The data
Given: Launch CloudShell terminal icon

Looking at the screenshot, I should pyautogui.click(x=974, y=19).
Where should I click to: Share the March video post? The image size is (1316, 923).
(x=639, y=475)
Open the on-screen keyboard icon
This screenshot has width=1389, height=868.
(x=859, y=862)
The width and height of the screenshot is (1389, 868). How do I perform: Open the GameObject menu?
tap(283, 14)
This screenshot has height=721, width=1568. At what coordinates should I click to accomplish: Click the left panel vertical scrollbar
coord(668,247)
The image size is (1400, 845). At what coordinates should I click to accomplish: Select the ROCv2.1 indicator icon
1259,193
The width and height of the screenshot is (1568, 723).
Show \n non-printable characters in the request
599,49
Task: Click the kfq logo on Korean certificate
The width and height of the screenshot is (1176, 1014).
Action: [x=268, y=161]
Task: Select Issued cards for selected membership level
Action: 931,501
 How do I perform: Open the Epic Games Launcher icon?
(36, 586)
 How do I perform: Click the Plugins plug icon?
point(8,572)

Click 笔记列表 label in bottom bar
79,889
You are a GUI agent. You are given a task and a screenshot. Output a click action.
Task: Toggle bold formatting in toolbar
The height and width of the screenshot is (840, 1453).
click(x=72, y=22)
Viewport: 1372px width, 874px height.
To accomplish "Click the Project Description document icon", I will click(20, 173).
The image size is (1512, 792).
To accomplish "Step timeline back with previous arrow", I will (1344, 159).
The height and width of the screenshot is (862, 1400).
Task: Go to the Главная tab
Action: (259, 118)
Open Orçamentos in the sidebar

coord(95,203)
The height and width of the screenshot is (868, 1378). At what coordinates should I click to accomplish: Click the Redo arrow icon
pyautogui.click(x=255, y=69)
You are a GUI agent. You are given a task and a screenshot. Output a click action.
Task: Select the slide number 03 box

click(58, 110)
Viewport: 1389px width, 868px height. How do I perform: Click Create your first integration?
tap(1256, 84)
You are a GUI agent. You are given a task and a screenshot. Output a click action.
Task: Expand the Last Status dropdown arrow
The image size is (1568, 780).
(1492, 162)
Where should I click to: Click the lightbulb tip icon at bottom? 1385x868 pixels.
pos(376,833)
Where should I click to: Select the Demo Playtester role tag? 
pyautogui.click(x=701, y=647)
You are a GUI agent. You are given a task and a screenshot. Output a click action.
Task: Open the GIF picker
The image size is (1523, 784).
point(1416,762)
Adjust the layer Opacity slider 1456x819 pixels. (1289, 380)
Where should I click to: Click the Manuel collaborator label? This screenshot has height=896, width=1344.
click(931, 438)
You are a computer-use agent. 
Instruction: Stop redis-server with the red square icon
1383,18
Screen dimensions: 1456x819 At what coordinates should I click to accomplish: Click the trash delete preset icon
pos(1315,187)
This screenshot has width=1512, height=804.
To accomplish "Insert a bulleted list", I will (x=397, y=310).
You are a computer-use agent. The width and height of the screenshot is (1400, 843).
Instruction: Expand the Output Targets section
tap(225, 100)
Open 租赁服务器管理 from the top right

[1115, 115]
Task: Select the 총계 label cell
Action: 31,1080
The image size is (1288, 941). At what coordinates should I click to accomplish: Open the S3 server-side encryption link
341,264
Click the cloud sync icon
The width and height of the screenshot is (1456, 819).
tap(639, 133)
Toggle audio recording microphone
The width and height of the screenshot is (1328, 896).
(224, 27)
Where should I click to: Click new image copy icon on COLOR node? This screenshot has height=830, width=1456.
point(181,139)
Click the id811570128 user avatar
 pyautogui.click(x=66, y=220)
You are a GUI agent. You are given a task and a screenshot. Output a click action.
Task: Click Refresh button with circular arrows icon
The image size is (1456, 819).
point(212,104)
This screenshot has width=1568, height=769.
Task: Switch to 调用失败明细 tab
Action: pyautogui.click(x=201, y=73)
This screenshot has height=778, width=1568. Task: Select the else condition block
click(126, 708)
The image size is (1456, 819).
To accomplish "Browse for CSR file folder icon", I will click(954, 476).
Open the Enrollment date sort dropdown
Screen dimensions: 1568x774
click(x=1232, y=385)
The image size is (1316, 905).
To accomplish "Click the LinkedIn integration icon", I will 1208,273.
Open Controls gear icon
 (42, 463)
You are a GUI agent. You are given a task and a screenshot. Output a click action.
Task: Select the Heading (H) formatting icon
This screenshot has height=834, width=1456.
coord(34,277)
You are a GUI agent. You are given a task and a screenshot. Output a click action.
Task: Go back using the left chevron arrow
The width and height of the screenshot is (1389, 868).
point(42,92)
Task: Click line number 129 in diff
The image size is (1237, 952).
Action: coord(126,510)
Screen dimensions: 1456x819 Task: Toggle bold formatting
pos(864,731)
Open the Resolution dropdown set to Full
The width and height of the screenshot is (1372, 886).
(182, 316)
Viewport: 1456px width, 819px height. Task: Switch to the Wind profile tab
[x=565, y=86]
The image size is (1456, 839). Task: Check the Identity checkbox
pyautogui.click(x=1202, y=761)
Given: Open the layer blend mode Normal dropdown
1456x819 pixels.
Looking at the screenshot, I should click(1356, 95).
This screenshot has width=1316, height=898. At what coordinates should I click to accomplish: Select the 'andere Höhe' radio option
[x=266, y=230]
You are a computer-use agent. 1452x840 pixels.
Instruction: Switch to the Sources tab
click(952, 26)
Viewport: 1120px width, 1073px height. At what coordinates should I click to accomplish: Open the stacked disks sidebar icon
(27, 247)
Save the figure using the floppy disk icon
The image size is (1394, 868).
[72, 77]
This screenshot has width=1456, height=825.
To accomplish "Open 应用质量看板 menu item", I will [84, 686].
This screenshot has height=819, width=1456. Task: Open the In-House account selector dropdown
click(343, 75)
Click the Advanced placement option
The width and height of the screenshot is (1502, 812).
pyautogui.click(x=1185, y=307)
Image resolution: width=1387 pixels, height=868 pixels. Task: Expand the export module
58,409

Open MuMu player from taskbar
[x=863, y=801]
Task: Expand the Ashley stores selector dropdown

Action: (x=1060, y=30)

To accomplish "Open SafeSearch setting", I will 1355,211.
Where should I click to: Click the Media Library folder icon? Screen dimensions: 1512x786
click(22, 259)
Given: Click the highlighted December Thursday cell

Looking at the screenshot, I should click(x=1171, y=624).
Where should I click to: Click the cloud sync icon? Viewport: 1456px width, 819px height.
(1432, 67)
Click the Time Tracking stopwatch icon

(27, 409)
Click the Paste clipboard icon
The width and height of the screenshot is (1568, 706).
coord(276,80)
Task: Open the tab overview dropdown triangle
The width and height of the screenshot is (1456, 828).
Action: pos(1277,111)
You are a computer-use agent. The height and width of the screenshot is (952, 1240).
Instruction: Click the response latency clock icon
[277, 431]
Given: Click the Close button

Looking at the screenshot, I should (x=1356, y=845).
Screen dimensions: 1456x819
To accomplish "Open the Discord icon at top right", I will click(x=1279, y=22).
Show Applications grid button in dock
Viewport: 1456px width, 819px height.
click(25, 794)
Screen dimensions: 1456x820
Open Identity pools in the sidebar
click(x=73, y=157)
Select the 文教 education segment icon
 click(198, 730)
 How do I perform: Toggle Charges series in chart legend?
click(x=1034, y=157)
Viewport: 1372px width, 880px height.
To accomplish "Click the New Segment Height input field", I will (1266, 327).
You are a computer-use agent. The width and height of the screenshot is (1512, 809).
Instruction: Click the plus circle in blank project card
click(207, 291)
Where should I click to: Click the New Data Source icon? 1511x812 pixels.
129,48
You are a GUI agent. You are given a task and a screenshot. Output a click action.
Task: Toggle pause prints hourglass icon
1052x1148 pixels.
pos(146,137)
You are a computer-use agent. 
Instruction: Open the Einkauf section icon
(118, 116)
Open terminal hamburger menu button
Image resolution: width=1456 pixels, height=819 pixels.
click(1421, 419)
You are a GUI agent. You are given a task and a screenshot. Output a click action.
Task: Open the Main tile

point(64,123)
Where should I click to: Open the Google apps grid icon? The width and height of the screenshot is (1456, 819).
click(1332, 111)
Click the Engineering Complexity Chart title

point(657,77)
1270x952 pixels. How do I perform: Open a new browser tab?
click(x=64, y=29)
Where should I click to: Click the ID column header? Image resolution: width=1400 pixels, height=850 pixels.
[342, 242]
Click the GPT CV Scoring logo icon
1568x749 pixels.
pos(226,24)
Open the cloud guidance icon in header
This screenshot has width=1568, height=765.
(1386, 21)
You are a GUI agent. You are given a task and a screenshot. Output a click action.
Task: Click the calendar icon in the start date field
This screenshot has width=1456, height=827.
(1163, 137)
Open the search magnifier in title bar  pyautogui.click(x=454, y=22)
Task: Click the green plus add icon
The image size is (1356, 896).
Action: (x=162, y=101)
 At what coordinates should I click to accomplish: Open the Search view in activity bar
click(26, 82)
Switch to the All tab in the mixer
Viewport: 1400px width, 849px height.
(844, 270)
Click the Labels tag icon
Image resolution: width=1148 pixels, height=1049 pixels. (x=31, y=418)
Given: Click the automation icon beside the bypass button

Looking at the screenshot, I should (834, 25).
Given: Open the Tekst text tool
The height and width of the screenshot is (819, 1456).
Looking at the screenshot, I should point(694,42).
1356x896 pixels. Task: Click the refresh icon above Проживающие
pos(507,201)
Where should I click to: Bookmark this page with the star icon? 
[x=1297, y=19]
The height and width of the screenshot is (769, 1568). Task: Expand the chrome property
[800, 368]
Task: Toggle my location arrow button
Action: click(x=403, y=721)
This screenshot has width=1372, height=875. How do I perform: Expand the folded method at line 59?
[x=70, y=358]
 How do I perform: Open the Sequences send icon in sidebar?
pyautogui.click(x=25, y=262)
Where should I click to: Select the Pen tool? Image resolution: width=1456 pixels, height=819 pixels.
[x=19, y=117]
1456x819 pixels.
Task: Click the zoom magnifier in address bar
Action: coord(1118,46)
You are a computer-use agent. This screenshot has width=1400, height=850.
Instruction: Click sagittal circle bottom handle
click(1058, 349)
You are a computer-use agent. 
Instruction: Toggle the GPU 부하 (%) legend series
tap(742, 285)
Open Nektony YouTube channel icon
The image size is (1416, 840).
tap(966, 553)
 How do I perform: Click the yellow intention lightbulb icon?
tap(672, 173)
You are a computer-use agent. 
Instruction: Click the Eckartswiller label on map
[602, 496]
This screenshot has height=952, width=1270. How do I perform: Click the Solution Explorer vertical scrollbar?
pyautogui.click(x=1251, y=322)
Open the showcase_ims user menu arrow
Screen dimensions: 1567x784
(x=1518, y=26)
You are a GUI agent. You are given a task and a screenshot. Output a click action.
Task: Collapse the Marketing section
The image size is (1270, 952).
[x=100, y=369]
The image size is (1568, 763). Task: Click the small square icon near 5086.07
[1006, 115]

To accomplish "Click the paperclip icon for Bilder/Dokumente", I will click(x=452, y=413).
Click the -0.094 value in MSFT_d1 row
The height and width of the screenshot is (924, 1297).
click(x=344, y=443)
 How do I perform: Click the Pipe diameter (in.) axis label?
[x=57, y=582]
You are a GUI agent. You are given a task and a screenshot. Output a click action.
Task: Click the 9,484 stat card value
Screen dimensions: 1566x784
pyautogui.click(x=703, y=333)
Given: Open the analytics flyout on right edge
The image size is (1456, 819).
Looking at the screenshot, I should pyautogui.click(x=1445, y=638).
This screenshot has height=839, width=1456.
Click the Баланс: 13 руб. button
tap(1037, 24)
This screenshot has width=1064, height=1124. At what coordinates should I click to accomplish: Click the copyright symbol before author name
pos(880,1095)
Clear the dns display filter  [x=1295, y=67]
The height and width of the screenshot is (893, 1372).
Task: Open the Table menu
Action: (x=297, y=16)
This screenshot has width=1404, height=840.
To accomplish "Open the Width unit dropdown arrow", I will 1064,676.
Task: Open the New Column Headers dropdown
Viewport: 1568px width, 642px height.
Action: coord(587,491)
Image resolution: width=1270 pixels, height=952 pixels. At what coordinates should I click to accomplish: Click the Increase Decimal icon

Work task
Only the lines from the one containing "Screen dimensions: 1456x820" through the one containing "Viewport: 1372px width, 880px height." are to be retyped, both boundary lines included, with no other material.

Your solution
Screen dimensions: 1456x820
Open Identity pools in the sidebar
click(x=73, y=157)
Select the 文教 education segment icon
 click(198, 730)
 How do I perform: Toggle Charges series in chart legend?
click(x=1034, y=157)
Viewport: 1372px width, 880px height.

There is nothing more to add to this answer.